INPUT MATERIAL Block Start

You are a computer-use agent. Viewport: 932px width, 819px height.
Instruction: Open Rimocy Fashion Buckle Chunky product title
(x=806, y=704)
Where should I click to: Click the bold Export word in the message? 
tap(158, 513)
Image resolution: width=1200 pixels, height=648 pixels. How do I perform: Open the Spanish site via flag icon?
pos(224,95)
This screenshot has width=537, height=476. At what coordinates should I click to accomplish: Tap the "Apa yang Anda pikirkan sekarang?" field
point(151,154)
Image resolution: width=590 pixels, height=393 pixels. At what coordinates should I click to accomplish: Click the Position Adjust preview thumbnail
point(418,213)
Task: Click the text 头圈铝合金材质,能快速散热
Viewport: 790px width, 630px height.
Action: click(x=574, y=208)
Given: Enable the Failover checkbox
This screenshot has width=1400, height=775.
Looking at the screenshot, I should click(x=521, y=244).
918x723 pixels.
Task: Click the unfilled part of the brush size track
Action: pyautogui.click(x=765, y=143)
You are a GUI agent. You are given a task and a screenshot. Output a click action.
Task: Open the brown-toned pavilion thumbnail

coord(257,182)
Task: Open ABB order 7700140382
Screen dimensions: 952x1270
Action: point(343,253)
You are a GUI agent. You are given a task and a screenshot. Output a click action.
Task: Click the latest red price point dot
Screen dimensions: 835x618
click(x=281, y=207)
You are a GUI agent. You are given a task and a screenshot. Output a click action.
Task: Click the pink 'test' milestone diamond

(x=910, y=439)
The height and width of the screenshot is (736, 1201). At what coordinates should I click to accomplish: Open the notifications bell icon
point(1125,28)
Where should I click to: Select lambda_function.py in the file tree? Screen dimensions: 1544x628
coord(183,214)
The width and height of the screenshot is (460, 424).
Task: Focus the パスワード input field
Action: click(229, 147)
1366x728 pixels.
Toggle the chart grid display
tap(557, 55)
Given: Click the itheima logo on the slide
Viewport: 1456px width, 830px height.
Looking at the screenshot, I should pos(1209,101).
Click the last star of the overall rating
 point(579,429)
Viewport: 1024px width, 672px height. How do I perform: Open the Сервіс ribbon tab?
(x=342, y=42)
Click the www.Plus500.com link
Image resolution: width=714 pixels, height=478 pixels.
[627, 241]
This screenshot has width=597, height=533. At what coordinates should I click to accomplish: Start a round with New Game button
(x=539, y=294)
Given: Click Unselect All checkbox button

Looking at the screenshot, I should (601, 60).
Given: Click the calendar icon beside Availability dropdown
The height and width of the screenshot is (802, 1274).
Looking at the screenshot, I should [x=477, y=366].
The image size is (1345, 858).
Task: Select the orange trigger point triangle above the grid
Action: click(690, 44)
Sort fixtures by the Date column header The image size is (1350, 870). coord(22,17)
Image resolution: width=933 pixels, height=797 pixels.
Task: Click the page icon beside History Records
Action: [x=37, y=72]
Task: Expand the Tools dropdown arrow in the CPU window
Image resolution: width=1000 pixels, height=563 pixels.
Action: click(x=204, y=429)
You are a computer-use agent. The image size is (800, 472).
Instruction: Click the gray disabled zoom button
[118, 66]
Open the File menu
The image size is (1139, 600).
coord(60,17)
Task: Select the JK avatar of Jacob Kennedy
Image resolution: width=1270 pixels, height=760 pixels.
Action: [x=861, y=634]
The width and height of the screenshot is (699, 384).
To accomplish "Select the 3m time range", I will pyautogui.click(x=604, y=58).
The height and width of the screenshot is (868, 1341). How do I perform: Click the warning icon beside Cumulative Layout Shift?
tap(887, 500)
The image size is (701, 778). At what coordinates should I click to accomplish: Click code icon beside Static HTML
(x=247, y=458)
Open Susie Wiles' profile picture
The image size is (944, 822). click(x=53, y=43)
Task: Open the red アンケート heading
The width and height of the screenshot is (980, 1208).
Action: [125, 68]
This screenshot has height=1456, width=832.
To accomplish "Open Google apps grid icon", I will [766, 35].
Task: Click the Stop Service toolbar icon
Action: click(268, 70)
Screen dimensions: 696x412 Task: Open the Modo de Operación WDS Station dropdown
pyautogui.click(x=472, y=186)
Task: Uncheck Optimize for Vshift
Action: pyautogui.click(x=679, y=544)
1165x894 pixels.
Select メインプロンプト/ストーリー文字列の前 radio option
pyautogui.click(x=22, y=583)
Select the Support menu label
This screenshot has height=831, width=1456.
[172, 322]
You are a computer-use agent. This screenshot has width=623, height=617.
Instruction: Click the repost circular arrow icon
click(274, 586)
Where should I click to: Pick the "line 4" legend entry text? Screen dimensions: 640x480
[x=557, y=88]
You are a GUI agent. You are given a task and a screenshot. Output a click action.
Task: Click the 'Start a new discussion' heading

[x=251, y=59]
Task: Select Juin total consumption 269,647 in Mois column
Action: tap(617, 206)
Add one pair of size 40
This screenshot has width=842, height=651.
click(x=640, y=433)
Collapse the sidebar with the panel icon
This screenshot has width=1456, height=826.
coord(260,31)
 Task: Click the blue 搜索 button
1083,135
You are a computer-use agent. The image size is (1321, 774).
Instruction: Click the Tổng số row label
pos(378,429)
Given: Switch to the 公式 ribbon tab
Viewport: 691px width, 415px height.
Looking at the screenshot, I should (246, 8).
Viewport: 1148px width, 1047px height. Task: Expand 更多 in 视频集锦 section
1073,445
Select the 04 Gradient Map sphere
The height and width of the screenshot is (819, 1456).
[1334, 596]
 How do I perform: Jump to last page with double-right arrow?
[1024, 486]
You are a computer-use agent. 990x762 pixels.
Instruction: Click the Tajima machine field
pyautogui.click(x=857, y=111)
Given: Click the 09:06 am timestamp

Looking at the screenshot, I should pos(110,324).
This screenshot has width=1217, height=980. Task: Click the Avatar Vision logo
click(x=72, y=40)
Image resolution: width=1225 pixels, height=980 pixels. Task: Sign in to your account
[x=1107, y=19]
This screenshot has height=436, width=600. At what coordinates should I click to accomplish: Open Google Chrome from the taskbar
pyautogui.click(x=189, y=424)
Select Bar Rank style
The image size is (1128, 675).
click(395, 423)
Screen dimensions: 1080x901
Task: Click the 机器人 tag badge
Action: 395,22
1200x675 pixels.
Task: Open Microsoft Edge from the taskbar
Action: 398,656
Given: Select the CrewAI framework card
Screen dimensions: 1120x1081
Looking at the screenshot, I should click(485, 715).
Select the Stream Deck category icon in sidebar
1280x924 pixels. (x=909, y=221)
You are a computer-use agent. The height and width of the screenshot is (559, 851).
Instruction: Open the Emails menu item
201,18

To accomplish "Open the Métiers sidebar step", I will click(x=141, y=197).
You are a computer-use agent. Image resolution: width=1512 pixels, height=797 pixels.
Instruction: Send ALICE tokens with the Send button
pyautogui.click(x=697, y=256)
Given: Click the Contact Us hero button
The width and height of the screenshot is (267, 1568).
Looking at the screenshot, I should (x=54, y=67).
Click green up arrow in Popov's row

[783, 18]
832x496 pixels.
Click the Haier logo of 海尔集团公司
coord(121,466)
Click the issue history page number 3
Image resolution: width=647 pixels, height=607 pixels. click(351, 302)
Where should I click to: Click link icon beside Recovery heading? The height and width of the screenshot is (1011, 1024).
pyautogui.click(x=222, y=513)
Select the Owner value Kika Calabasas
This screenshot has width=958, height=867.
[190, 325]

INPUT MATERIAL Block End

# ACTIVITY
Exactly as written, copy out all the entries above.

# TASK RESPONSE
You are a computer-use agent. Viewport: 932px width, 819px height.
Instruction: Open Rimocy Fashion Buckle Chunky product title
(x=806, y=704)
Where should I click to: Click the bold Export word in the message? 
tap(158, 513)
Image resolution: width=1200 pixels, height=648 pixels. How do I perform: Open the Spanish site via flag icon?
pos(224,95)
This screenshot has width=537, height=476. At what coordinates should I click to accomplish: Tap the "Apa yang Anda pikirkan sekarang?" field
point(151,154)
Image resolution: width=590 pixels, height=393 pixels. At what coordinates should I click to accomplish: Click the Position Adjust preview thumbnail
point(418,213)
Task: Click the text 头圈铝合金材质,能快速散热
Viewport: 790px width, 630px height.
Action: click(x=574, y=208)
Given: Enable the Failover checkbox
This screenshot has width=1400, height=775.
Looking at the screenshot, I should click(x=521, y=244).
918x723 pixels.
Task: Click the unfilled part of the brush size track
Action: pyautogui.click(x=765, y=143)
You are a GUI agent. You are given a task and a screenshot. Output a click action.
Task: Open the brown-toned pavilion thumbnail

coord(257,182)
Task: Open ABB order 7700140382
Screen dimensions: 952x1270
Action: point(343,253)
You are a GUI agent. You are given a task and a screenshot. Output a click action.
Task: Click the latest red price point dot
Screen dimensions: 835x618
click(x=281, y=207)
You are a GUI agent. You are given a task and a screenshot. Output a click action.
Task: Click the pink 'test' milestone diamond

(x=910, y=439)
The height and width of the screenshot is (736, 1201). At what coordinates should I click to accomplish: Open the notifications bell icon
point(1125,28)
Where should I click to: Select lambda_function.py in the file tree? Screen dimensions: 1544x628
coord(183,214)
The width and height of the screenshot is (460, 424).
Task: Focus the パスワード input field
Action: click(229, 147)
1366x728 pixels.
Toggle the chart grid display
tap(557, 55)
Given: Click the itheima logo on the slide
Viewport: 1456px width, 830px height.
Looking at the screenshot, I should pos(1209,101).
Click the last star of the overall rating
 point(579,429)
Viewport: 1024px width, 672px height. How do I perform: Open the Сервіс ribbon tab?
(x=342, y=42)
Click the www.Plus500.com link
Image resolution: width=714 pixels, height=478 pixels.
[627, 241]
This screenshot has width=597, height=533. At what coordinates should I click to accomplish: Start a round with New Game button
(x=539, y=294)
Given: Click Unselect All checkbox button

Looking at the screenshot, I should (601, 60).
Given: Click the calendar icon beside Availability dropdown
The height and width of the screenshot is (802, 1274).
Looking at the screenshot, I should [x=477, y=366].
The image size is (1345, 858).
Task: Select the orange trigger point triangle above the grid
Action: click(690, 44)
Sort fixtures by the Date column header The image size is (1350, 870). coord(22,17)
Image resolution: width=933 pixels, height=797 pixels.
Task: Click the page icon beside History Records
Action: [x=37, y=72]
Task: Expand the Tools dropdown arrow in the CPU window
Image resolution: width=1000 pixels, height=563 pixels.
Action: click(x=204, y=429)
You are a computer-use agent. The image size is (800, 472).
Instruction: Click the gray disabled zoom button
[118, 66]
Open the File menu
The image size is (1139, 600).
coord(60,17)
Task: Select the JK avatar of Jacob Kennedy
Image resolution: width=1270 pixels, height=760 pixels.
Action: [x=861, y=634]
The width and height of the screenshot is (699, 384).
To accomplish "Select the 3m time range", I will pyautogui.click(x=604, y=58).
The height and width of the screenshot is (868, 1341). How do I perform: Click the warning icon beside Cumulative Layout Shift?
tap(887, 500)
The image size is (701, 778). At what coordinates should I click to accomplish: Click code icon beside Static HTML
(x=247, y=458)
Open Susie Wiles' profile picture
The image size is (944, 822). click(x=53, y=43)
Task: Open the red アンケート heading
The width and height of the screenshot is (980, 1208).
Action: [125, 68]
This screenshot has height=1456, width=832.
To accomplish "Open Google apps grid icon", I will [766, 35].
Task: Click the Stop Service toolbar icon
Action: click(268, 70)
Screen dimensions: 696x412 Task: Open the Modo de Operación WDS Station dropdown
pyautogui.click(x=472, y=186)
Task: Uncheck Optimize for Vshift
Action: pyautogui.click(x=679, y=544)
1165x894 pixels.
Select メインプロンプト/ストーリー文字列の前 radio option
pyautogui.click(x=22, y=583)
Select the Support menu label
This screenshot has height=831, width=1456.
[172, 322]
You are a computer-use agent. This screenshot has width=623, height=617.
Instruction: Click the repost circular arrow icon
click(274, 586)
Where should I click to: Pick the "line 4" legend entry text? Screen dimensions: 640x480
[x=557, y=88]
You are a GUI agent. You are given a task and a screenshot. Output a click action.
Task: Click the 'Start a new discussion' heading

[x=251, y=59]
Task: Select Juin total consumption 269,647 in Mois column
Action: tap(617, 206)
Add one pair of size 40
This screenshot has width=842, height=651.
click(x=640, y=433)
Collapse the sidebar with the panel icon
This screenshot has width=1456, height=826.
coord(260,31)
 Task: Click the blue 搜索 button
1083,135
You are a computer-use agent. The image size is (1321, 774).
Instruction: Click the Tổng số row label
pos(378,429)
Given: Switch to the 公式 ribbon tab
Viewport: 691px width, 415px height.
Looking at the screenshot, I should (246, 8).
Viewport: 1148px width, 1047px height. Task: Expand 更多 in 视频集锦 section
1073,445
Select the 04 Gradient Map sphere
The height and width of the screenshot is (819, 1456).
[1334, 596]
 How do I perform: Jump to last page with double-right arrow?
[1024, 486]
You are a computer-use agent. 990x762 pixels.
Instruction: Click the Tajima machine field
pyautogui.click(x=857, y=111)
Given: Click the 09:06 am timestamp

Looking at the screenshot, I should pos(110,324).
This screenshot has width=1217, height=980. Task: Click the Avatar Vision logo
click(x=72, y=40)
Image resolution: width=1225 pixels, height=980 pixels. Task: Sign in to your account
[x=1107, y=19]
This screenshot has height=436, width=600. At what coordinates should I click to accomplish: Open Google Chrome from the taskbar
pyautogui.click(x=189, y=424)
Select Bar Rank style
The image size is (1128, 675).
click(395, 423)
Screen dimensions: 1080x901
Task: Click the 机器人 tag badge
Action: 395,22
1200x675 pixels.
Task: Open Microsoft Edge from the taskbar
Action: 398,656
Given: Select the CrewAI framework card
Screen dimensions: 1120x1081
Looking at the screenshot, I should click(485, 715).
Select the Stream Deck category icon in sidebar
1280x924 pixels. (x=909, y=221)
You are a computer-use agent. The height and width of the screenshot is (559, 851).
Instruction: Open the Emails menu item
201,18

To accomplish "Open the Métiers sidebar step", I will click(x=141, y=197).
You are a computer-use agent. Image resolution: width=1512 pixels, height=797 pixels.
Instruction: Send ALICE tokens with the Send button
pyautogui.click(x=697, y=256)
Given: Click the Contact Us hero button
The width and height of the screenshot is (267, 1568).
Looking at the screenshot, I should (x=54, y=67).
Click green up arrow in Popov's row

[783, 18]
832x496 pixels.
Click the Haier logo of 海尔集团公司
coord(121,466)
Click the issue history page number 3
Image resolution: width=647 pixels, height=607 pixels. click(351, 302)
Where should I click to: Click link icon beside Recovery heading? The height and width of the screenshot is (1011, 1024).
pyautogui.click(x=222, y=513)
Select the Owner value Kika Calabasas
This screenshot has width=958, height=867.
[190, 325]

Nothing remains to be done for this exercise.